High‐risk human papillomavirus distribution according to human immunodeficiency virus status among women with cervical cancer in Abidjan, Côte d'Ivoire, 2018 to 2020
AbstractAs human papillomavirus (HPV) immunisation and HPV‐based cervical cancer (CC) screening programmes expand across sub‐Saharan Africa, we investigated the potential impact of human immunodeficiency virus (HIV) status on high‐risk (HR)‐HPV distribution among women with CC in Côte d'Ivoire. From July 2018 to June 2020, paraffin‐embedded CC specimens diagnosed in Abidjan, Côte d'Ivoire were systematically collected and tested for HR‐HPV DNA. Type‐specific HR‐HPV prevalence was compared according to HIV status. Of the 170 CC specimens analysed (median age 52 years, interquartile range: [43.0‐60.0]), 43 (25.3%) were from women living with HIV (WLHIV) with a median CD4 count of 526 [373‐833] cells/mm3 and 86% were on antiretroviral therapy (ART).
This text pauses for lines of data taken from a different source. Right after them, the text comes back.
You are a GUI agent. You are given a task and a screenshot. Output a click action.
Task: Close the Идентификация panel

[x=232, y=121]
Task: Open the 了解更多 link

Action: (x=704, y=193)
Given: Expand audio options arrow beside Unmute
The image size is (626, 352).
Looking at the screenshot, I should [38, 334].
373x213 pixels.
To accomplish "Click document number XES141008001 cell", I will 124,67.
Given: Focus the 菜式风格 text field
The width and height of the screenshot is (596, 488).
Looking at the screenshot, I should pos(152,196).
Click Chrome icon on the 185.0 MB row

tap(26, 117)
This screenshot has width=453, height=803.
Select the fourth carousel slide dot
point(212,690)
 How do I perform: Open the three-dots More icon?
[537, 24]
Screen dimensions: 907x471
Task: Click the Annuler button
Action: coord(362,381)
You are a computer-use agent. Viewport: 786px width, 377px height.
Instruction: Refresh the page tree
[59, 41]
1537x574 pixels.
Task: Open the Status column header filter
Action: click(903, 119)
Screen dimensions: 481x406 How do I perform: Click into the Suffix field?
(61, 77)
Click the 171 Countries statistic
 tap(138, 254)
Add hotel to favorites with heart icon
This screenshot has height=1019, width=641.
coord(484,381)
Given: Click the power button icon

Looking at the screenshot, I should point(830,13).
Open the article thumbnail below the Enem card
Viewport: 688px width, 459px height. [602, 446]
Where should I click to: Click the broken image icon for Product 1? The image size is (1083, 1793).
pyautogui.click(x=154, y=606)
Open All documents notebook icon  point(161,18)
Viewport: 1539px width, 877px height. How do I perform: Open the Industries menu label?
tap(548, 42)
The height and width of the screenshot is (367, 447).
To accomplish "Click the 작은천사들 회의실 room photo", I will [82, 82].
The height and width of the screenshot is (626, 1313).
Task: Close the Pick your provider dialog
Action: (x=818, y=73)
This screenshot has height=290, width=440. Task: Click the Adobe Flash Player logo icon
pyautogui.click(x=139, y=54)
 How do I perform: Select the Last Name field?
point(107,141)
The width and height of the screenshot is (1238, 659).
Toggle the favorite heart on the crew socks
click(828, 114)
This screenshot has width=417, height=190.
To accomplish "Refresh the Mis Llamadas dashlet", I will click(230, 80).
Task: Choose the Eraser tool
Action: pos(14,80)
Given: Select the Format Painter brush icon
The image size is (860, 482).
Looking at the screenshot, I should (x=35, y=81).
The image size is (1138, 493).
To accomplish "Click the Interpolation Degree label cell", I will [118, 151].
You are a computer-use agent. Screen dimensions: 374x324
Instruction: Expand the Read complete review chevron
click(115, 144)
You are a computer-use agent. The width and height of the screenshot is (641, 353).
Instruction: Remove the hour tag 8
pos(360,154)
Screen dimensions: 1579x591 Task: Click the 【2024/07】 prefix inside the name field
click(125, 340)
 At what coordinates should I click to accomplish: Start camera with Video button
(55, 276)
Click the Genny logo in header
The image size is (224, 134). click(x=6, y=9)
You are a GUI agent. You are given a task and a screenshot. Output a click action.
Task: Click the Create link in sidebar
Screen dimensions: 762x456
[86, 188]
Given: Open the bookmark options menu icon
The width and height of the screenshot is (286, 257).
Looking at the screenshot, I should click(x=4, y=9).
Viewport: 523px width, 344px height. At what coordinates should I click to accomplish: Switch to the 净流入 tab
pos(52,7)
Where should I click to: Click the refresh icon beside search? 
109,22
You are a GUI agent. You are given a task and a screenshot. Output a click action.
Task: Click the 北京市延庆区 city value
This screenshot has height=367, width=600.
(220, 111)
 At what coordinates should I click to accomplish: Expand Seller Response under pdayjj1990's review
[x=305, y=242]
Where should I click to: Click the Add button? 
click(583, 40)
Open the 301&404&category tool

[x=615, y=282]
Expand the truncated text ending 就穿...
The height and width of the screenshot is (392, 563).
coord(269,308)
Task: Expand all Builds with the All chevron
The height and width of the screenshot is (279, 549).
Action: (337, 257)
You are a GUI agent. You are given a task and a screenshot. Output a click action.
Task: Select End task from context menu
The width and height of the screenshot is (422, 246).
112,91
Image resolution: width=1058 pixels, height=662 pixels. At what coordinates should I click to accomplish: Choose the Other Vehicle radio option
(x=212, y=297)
The overall HR‐HPV prevalence was 89.4% [95% CI: 84.7‐94.1]. All were single HR‐HPV infections with no differences according to HIV status (P = .8). Among HR‐HPV‐positive CC specimens, the most prevalent HR‐HPV types were HPV16 (57.2%), HPV18 (19.7%), HPV45 (8.6%) and HPV35 (4.6%), with no significant differences according to HIV status. Altogether, infection with HPV16/18 accounted for 71.1% [95% CI: 55.9‐86.2] of CC cases in WLHIV vs 78.9% [95% CI: 71.3‐86.5] in women without HIV (P = .3). The study confirms the major role of HPV16/18 in CC in Côte d'Ivoire and should support a regional scale‐up of HPV16/18 vaccination programmes regardless of HIV status. However, vaccines targeting additional HR‐HPV types, including HPV45 and HPV35, could further decrease future CC incidence in Côte d'Ivoire, both for WLHIV and women without HIV.